NZ Post sold the business to chief executive Christina Domecq, who joined Localist last year when the directory company abandoned its print editions. Yeoman declined to comment on the value of the deal, citing commercial confidentiality, but said media speculation of an $8 million price-tag “is sort of there, or thereabouts.”
NZ Post recognised a $28 million impairment on its $30.9 million related-party loan to Localist in the 2013 financial year. Yeoman said the net write-off of Localist was less than $20 million, which some media had reported.
“We’ve had the benefit of some tax losses. Obviously when businesses operate at a loss we can offset tax that’s payable in other parts of the group,” he said.
Still, the Localist exit doesn’t mean NZ Post is giving up on other digital services, which it sees as meeting changing consumer demands and to improve its core business.
NZ Post’s iTry, an online try-before-you-buy sample website which connects potential customers with brands, also launched in 2010 and has 70,000 users, though there are no current sample offers available.
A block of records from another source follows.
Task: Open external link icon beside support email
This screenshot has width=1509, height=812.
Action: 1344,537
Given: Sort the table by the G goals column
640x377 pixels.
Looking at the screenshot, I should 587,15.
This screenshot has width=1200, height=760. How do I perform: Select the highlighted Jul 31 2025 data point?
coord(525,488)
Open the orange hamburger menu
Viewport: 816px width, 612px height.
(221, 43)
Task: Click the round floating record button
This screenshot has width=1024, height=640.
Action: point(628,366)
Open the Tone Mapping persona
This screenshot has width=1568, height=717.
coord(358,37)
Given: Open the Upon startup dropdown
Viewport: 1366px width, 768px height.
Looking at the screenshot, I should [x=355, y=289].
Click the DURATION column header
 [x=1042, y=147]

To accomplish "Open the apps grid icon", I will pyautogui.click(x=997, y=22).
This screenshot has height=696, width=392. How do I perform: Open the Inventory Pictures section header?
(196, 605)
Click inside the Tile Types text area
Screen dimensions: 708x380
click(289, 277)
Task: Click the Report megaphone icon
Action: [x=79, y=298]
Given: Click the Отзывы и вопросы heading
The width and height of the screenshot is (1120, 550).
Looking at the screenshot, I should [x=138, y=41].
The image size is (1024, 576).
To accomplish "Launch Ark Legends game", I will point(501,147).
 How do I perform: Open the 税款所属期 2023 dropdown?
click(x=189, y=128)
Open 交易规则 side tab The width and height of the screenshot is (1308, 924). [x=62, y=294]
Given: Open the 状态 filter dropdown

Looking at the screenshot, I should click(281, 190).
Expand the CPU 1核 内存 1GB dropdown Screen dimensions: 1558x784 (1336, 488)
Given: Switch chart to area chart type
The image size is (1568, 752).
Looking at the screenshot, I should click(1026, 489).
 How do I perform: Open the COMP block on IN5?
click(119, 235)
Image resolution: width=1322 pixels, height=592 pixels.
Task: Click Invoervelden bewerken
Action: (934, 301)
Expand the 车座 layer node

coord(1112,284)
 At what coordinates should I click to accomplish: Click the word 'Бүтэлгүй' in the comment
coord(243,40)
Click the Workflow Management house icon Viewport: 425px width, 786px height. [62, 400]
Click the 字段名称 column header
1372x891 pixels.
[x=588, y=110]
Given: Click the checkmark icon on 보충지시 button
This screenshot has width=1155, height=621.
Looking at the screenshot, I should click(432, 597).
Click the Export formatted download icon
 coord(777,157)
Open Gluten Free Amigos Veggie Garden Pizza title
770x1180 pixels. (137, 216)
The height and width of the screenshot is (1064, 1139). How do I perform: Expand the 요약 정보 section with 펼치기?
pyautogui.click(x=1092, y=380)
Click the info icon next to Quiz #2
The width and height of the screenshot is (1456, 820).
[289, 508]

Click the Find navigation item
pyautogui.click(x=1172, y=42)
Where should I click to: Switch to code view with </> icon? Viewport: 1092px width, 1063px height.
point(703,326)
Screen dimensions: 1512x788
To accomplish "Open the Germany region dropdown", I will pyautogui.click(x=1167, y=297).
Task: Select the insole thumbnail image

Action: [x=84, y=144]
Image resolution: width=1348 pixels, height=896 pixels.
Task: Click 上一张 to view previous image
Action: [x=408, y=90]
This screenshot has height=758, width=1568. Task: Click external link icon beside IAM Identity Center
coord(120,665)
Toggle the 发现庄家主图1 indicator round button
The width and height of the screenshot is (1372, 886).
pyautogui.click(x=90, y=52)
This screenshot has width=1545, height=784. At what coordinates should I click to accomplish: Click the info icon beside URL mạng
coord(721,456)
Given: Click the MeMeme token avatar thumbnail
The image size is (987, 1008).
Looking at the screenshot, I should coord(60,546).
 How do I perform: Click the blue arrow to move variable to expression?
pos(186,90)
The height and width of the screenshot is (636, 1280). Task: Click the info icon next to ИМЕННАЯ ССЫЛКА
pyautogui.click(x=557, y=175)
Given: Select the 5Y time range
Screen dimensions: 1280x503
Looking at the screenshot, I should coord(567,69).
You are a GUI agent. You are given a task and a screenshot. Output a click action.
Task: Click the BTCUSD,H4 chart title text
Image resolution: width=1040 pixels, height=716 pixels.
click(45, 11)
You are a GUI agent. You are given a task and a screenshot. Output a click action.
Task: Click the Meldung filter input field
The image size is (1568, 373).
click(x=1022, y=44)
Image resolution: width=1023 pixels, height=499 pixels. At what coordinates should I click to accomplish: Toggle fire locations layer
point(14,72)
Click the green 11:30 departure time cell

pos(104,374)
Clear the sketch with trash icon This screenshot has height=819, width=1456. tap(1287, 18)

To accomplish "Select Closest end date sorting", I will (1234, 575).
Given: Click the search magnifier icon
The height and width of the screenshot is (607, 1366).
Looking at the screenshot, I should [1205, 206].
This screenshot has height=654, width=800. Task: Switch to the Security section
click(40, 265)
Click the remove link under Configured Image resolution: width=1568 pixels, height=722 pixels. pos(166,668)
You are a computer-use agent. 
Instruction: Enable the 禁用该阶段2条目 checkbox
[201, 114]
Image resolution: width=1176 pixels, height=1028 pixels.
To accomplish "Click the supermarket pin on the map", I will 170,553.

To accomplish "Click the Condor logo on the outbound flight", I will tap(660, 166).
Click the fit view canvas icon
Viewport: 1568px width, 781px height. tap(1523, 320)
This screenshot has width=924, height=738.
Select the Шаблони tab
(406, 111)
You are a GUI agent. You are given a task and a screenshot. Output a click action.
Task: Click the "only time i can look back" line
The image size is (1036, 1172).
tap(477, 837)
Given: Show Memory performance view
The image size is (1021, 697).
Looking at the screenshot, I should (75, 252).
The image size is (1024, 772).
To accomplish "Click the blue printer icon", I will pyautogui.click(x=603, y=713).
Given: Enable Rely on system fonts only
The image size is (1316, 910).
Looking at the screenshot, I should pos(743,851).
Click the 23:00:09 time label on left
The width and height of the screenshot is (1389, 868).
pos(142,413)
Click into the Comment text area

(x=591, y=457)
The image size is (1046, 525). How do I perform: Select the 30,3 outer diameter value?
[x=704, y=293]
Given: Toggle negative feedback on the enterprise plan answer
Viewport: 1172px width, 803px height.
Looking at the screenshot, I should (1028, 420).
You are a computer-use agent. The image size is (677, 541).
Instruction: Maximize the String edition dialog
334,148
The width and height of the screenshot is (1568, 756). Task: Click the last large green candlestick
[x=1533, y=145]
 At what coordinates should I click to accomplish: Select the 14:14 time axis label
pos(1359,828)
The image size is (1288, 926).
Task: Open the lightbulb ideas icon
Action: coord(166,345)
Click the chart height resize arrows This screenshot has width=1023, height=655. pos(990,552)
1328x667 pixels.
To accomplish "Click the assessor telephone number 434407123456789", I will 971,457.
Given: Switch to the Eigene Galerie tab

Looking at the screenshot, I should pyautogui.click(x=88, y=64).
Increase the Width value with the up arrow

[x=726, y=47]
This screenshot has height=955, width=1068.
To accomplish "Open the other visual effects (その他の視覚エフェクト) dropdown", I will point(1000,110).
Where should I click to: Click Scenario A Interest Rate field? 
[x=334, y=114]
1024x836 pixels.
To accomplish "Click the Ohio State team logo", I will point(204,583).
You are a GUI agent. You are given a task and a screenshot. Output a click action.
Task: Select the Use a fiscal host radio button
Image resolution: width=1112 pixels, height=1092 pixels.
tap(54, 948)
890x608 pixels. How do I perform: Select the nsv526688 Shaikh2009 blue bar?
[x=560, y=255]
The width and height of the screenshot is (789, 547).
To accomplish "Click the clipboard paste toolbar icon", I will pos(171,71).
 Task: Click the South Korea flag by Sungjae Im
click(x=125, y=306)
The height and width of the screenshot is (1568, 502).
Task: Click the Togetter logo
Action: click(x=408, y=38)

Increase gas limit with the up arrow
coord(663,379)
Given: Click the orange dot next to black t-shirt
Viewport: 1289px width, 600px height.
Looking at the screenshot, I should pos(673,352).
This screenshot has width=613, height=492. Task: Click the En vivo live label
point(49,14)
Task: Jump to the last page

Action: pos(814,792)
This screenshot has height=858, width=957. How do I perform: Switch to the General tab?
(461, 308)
“Absolutely it’s still an alive and active site and there are more campaigns planned,” said Richard Trow, spokesperson for NZ Post. “One of the things we are looking to do is integrate it into the wider service offerings in some way.”
Other digital offerings from NZ Post include YouPost for bill payments and document storage online and YouShop, which provides customers with a USA mail address for items bought online to then be forwarded to their New Zealand address.